### Trecho do documento
A Bacia Amazônica só se formou muito depois, a partir de 200 milhões de anos atrás. O ferro do Quadrilátero Ferrífero mineiro tem a mesma idade de Carajás e a mesma origem vulcânico-sedimentar. Mas, diferentemente, resultou de uma ação metamórfica e não química. Partindo ambos do mesmo mineral, nele foi formado o itabirito, por oposição à rica hematita de Carajás. A área da Província de Carajás supera o dobro do Quadrilátero de Minas.
Há um gigantesco projeto da Vale que se iniciou meio século atrás e cuja produção inicial ocorreu há 30 anos, para extrair e transportar o ferro de Carajás – um minério rico, de fácil extração e de baixo custo. Você conhece essas estatísticas grandiosas: a maior mina do mundo, o maior trem de carga, a segunda maior mineradora global. As primeiras ½ bilhão de toneladas foram produzidas em quinze anos; as segundas, em sete e as terceiras serão em apenas três.
Porém, com toda essa pressa, em algo como 50 ou 80 anos, todo o minério terá ido para a China, e o buraco ficará no Brasil. A Província de Carajás é também rica numa gama de minerais, forjados pela atividade vulcânica, como manganês, cobre, ouro, prata e até urânio. Portanto, prepare-se para mais buracos. É até mesmo estranho que lá exista uma FLONA, criada 20 anos atrás, mas que só começou realmente a funcionar em 2005.
Na região Norte existem muitas reservas sob ao formato de FLONA, ou seja, florestas protegidas de uso sustentável, podendo portanto abrigar atividades econômicas, normalmente agrícolas ou extrativistas. A área das FLONA brasileiras atinge inacreditáveis 210 mil km², praticamente comparável à de nossos Parques Nacionais. O Amazonas e o Pará contribuem com 2/3 do total. Apesar de imensa, com 400 mil ha, a FLONA de Carajás tem um tamanho próximo da média.
Carajás é a maior das serras da região, embora não a mais alta. Estende-se por 160 km num sinuoso percurso E-W, com largura de 60 km. É contida pelo Araguaia a leste e o Xingu a oeste e por sistemas serranos a norte e a sul. Seu relevo é bastante agitado, especialmente ao longo das porções abruptas dos vales do Itacaiunas e seu afluente Parauapebas, rios da bacia do Tocantins. Eles são separados pelo espigão N-S da Serra.

### Dados fornecidos

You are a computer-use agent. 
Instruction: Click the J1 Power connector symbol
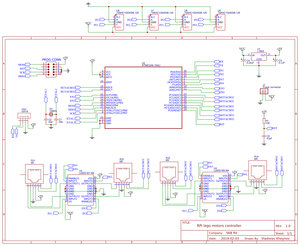264,91
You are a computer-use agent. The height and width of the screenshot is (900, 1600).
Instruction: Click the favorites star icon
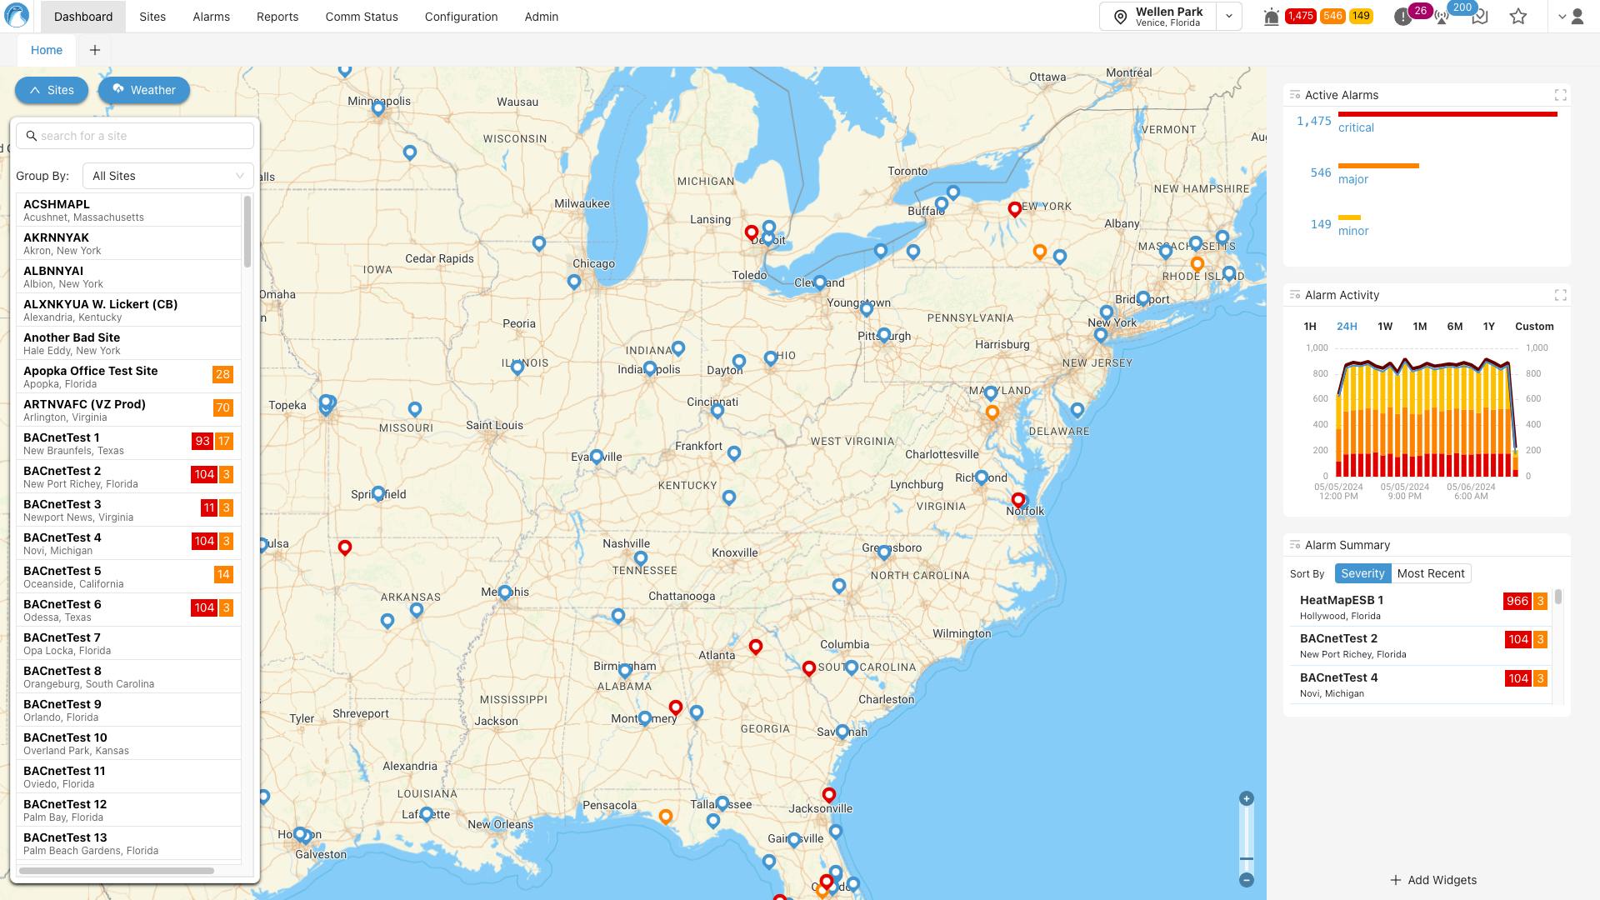coord(1518,17)
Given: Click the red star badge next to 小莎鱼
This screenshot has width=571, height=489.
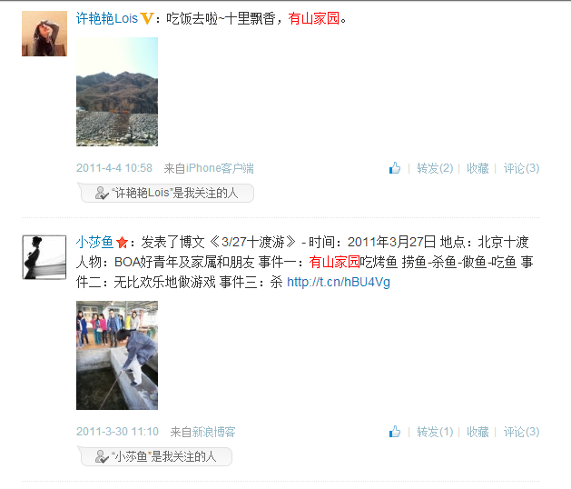Looking at the screenshot, I should coord(122,242).
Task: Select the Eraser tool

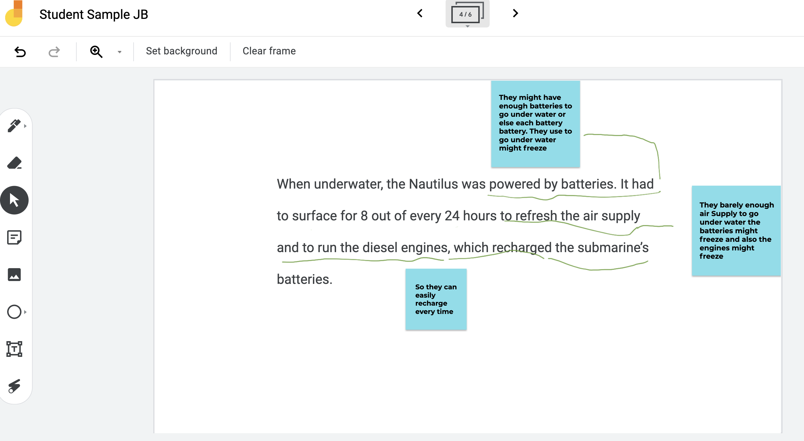Action: [x=14, y=163]
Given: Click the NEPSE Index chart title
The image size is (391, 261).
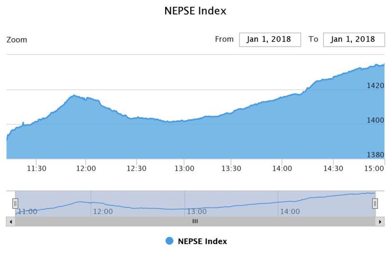Looking at the screenshot, I should click(196, 11).
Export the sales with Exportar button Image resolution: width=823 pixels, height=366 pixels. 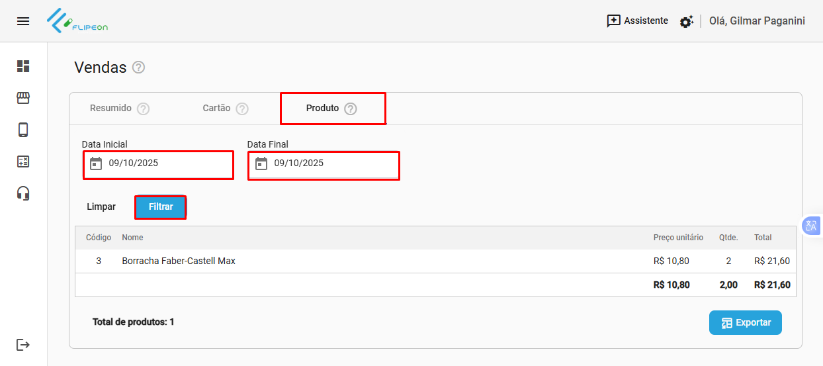coord(745,323)
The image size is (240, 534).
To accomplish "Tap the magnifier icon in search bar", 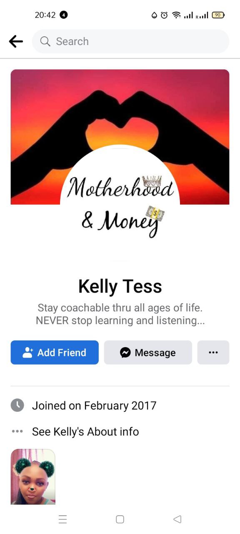I will tap(45, 41).
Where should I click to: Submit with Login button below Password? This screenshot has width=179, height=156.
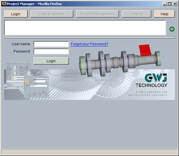(51, 61)
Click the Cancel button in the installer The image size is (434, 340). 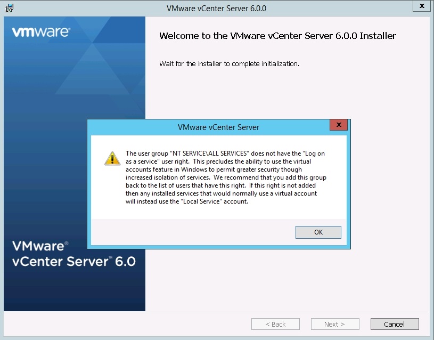click(394, 324)
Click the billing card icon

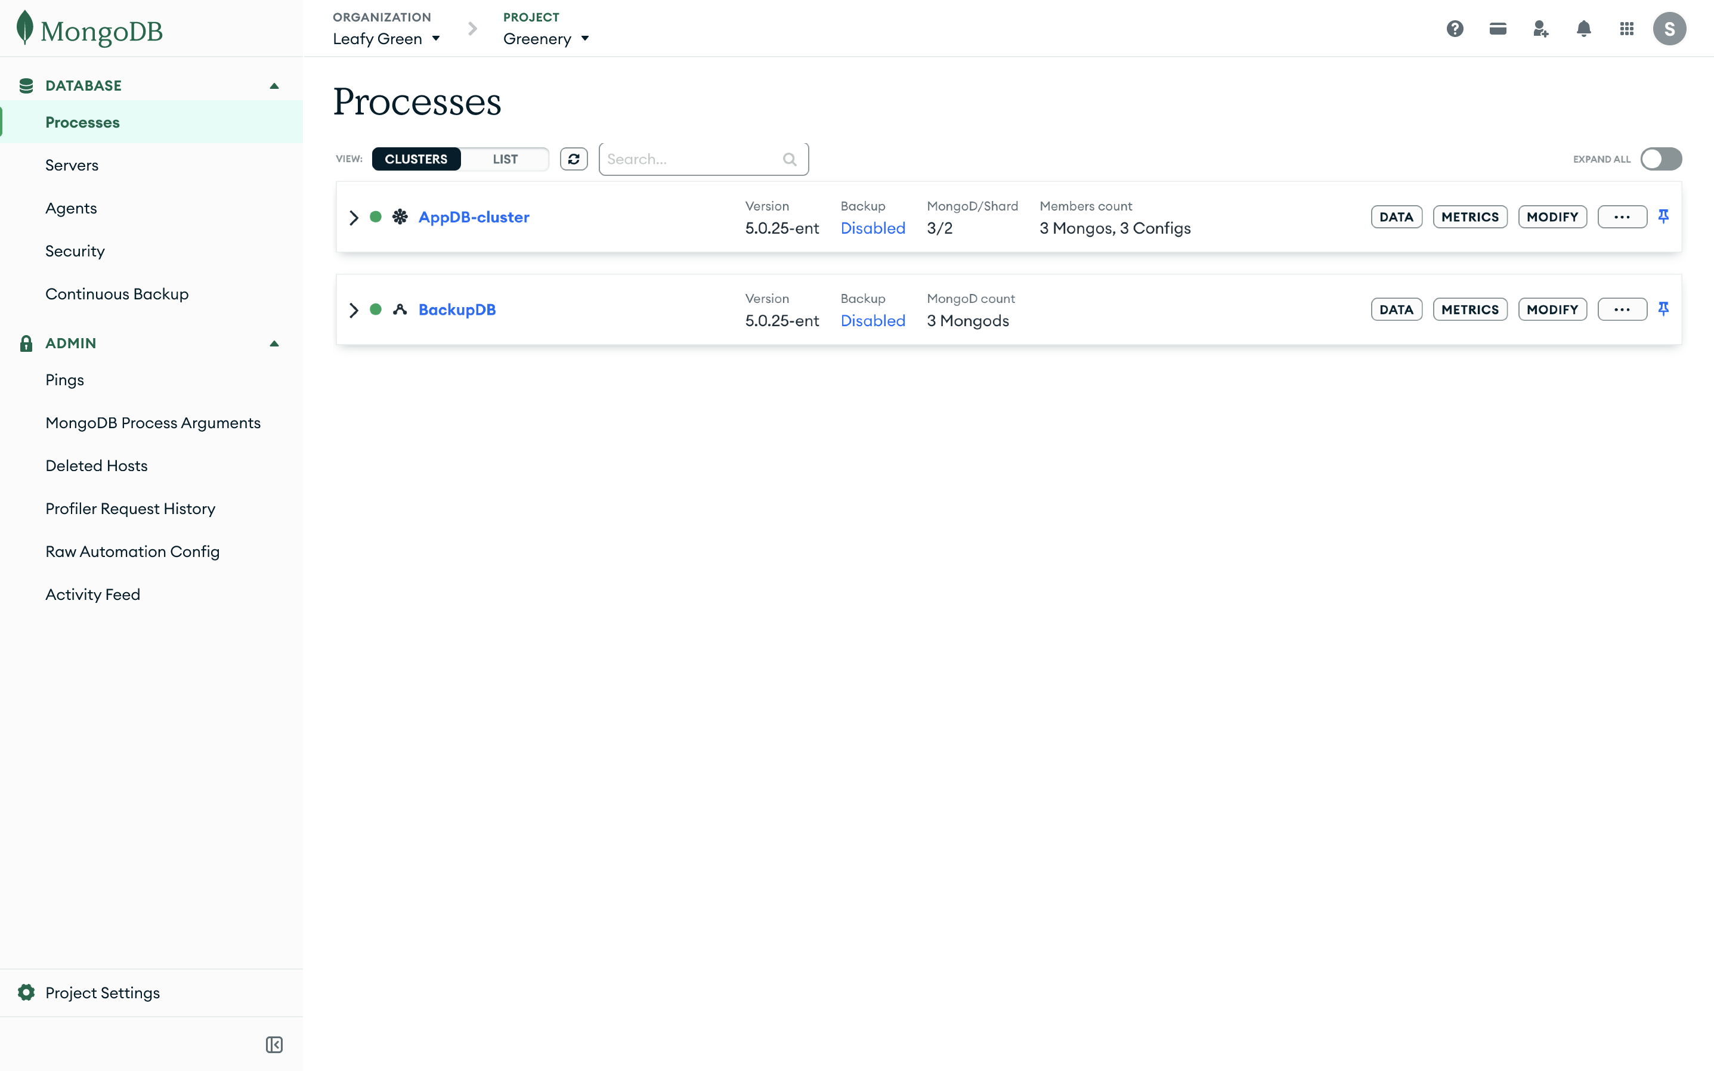[1498, 28]
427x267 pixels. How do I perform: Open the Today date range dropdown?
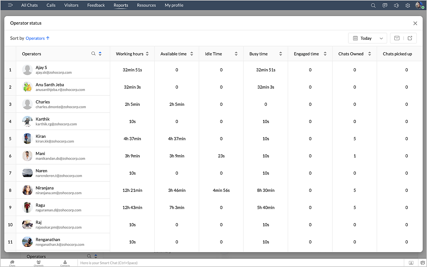(x=367, y=38)
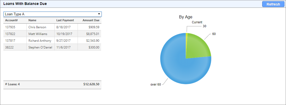The width and height of the screenshot is (286, 105).
Task: Click the '# Loans: 4' footer summary
Action: 12,84
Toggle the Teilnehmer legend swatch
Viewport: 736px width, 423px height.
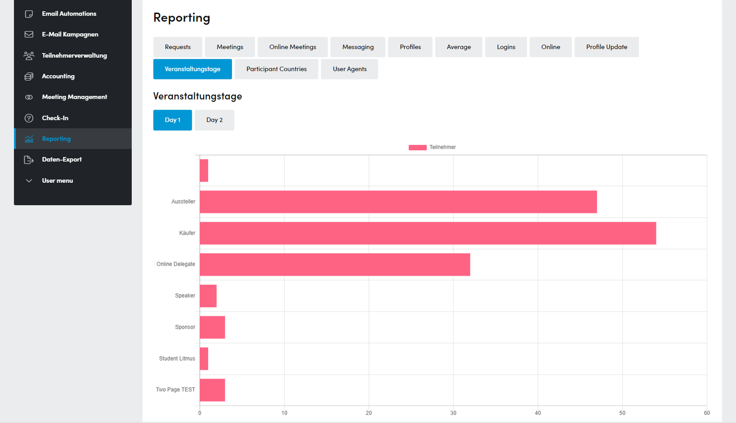(x=417, y=147)
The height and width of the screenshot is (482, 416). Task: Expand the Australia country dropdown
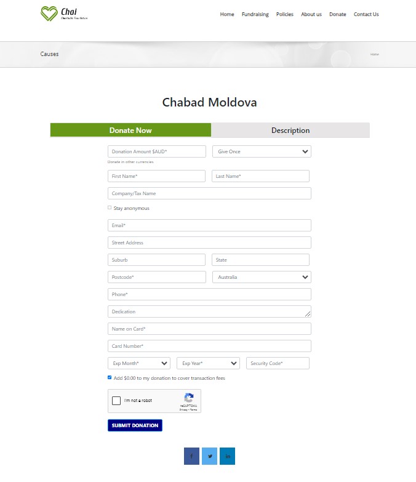point(262,277)
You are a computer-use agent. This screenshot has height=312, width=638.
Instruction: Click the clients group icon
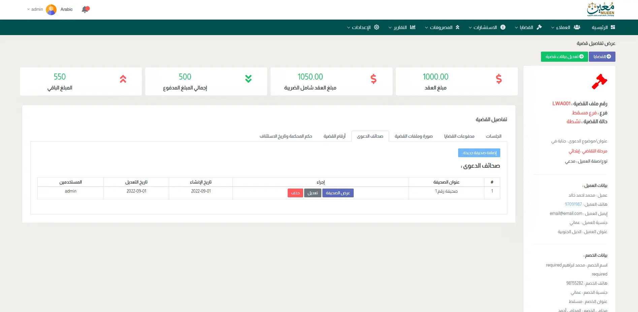(x=577, y=27)
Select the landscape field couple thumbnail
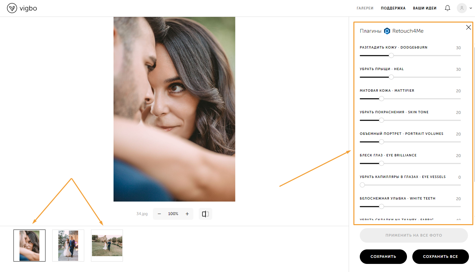The image size is (475, 272). click(107, 245)
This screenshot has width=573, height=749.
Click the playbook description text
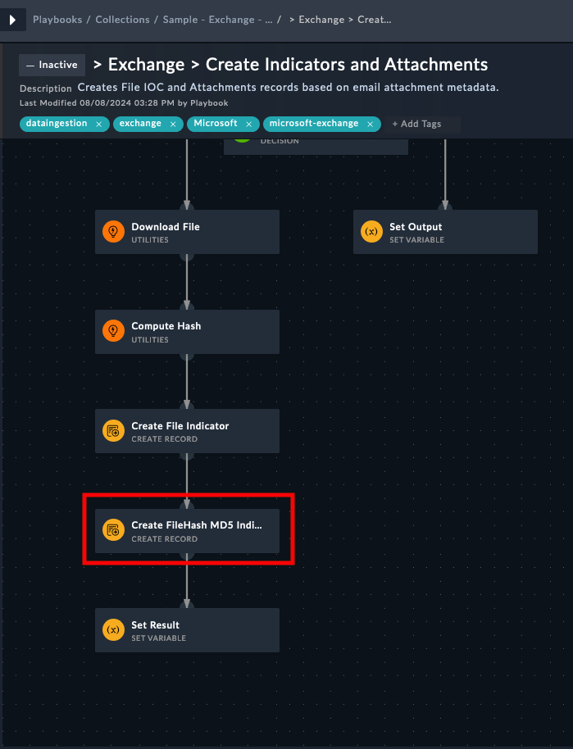[x=288, y=88]
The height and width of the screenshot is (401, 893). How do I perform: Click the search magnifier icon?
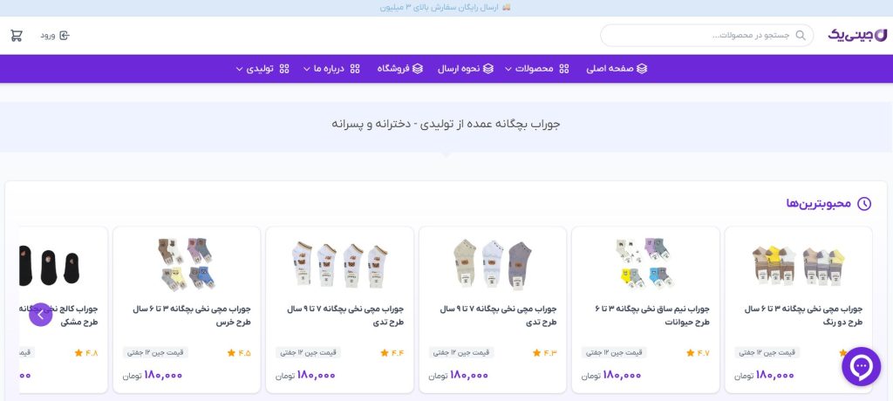tap(802, 36)
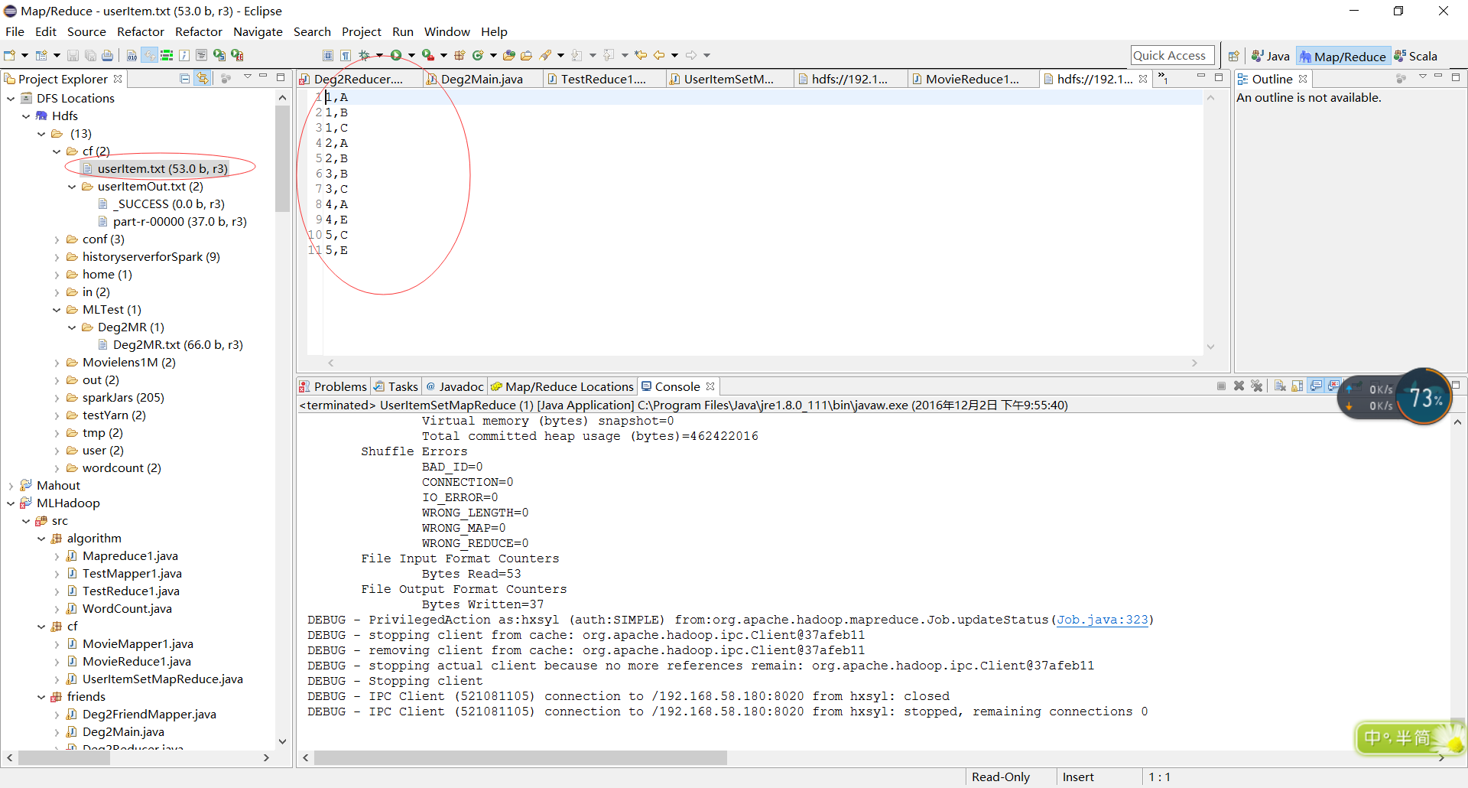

### Instruções do exercício
- A) Segundo o texto sobre Carajás, por que o leitor deve se preparar para mais buracos? Responda em uma a três frases.
- B) Troque "China" por "Índia" e reproduza o texto sobre Carajás de "Porém, com toda" até "funcionar em 2005.".
Baseie-se somente no texto sobre Carajás, sem recorrer aos itens.

### Respostas em ordem
- A) Porque, além do ferro, a Província de Carajás é rica numa gama de minerais forjados pela atividade vulcânica, como manganês, cobre, ouro, prata e até urânio.

- B)
Porém, com toda essa pressa, em algo como 50 ou 80 anos, todo o minério terá ido para a Índia, e o buraco ficará no Brasil. A Província de Carajás é também rica numa gama de minerais, forjados pela atividade vulcânica, como manganês, cobre, ouro, prata e até urânio. Portanto, prepare-se para mais buracos. É até mesmo estranho que lá exista uma FLONA, criada 20 anos atrás, mas que só começou realmente a funcionar em 2005.